Compiler generating breakpoint instructions for simple maths

If you read this expecting a compiler bug then prepare to be disappointed! This is just an “I didn’t know the compiler did that” observation that I stumbled across today whilst handling an oops report. I thought it was interesting.

So…

If we hand the following C to the GNU C compiler (including the RISCstar toolchain) then it will generate breakpoint instructions (or “undefined” instructions on x86-64):

int f(int x, int y) {
    return x / (y ? __builtin_clz(y) : 0);
}

The ternary would normally be an inline function but has been fully expanded in the example above. It has been defensively coded to avoid calling __builtin_clz(0) (which is undefined). Sadly in our case the output is used as a divisor meaning that, although the ternary has a defined value, there is still a divide-by-zero if y is zero… and that is also undefined.

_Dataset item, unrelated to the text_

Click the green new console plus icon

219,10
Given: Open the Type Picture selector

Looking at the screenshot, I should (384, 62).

Compilers can do pretty much anything when there is undefined behaviour (including removing the zero check entirely) but gcc’s behaviour is interesting. It recognises there is no point in generating any real code to implement behaviour that is known to be undefined so it generates a breakpoint instead!

f:
        beq     a1,zero,.L7  # Branch to .L7 if argument 1 is zero
        clzw    a1,a1        # Count Leading Zeros in Word 
        divw    a0,a0,a1     # Divide Word
        ret
.L7:
        ebreak               # Breakpoint

Doing a little archaeology led me to discover that gcc has been doing this since gcc 7.1 was released in 2017. However I’ve never seen it before. Perhaps I just don’t write enough undefined behavior bugs!

Anyhow, if you actually do find this is interesting, this is the Compiler Explorer sandpit I used to examine things a little more:

1 Like

what happens if you throw this code to gcc before 2017? will it generates a div/0 code? :wink:

Pretty much, yes. We actually have to switch to A64 assembler to see what the codegen looks like for older gcc versions since the (upstream) RISC-V support doesn’t go back that far.

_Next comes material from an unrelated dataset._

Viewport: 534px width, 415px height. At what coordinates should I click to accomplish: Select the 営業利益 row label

So for A64 recent gcc compilers compile that fragment to:

f:
        cbz     w1, .L6
        clz     w1, w1
        sdiv    w0, w0, w1
        ret
.L6:
        brk #1000

Whilst gcc 6 does the divide-by-zero via a conditional select:

f:
        clz     w2, w1
        cmp     w1, 0
        csel    w1, w2, w1, ne
        sdiv    w0, w0, w1
        ret

x86-64 is similar to A64 but using a branch rather than a conditional select in gcc 6.

Finally, if you are curious, clang simply assumes it doesn’t need to worry about the undefined case (which it doesn’t, it is undefined) and removes the zero check entirely. That means it ends up dividing by whatever the clz (or equivalent) instruction returns on 0 (which varies depending on instruction set).

Interesting. I tried to understand the arm assembly code, especially what will happen ‘sdiv’ divide-by-zero. The pseudo code in Arm’s website actually saying the behavior of ‘sdiv’ devide-by-zero is undefined (aka. implementation dependent). GCC’s implementation, insertion of ‘ebreak’, unified the behavior, which is pretty good.

if ConditionPassed() then
    EncodingSpecificOperations();
    if SInt(R[m]) == 0 then
        if IntegerZeroDivideTrappingEnabled() then
            GenerateIntegerZeroDivide();
        else
            result = 0;
    else
        result = RoundTowardsZero(SInt(R[n]) / SInt(R[m]));
    R[d] = result<31:0>;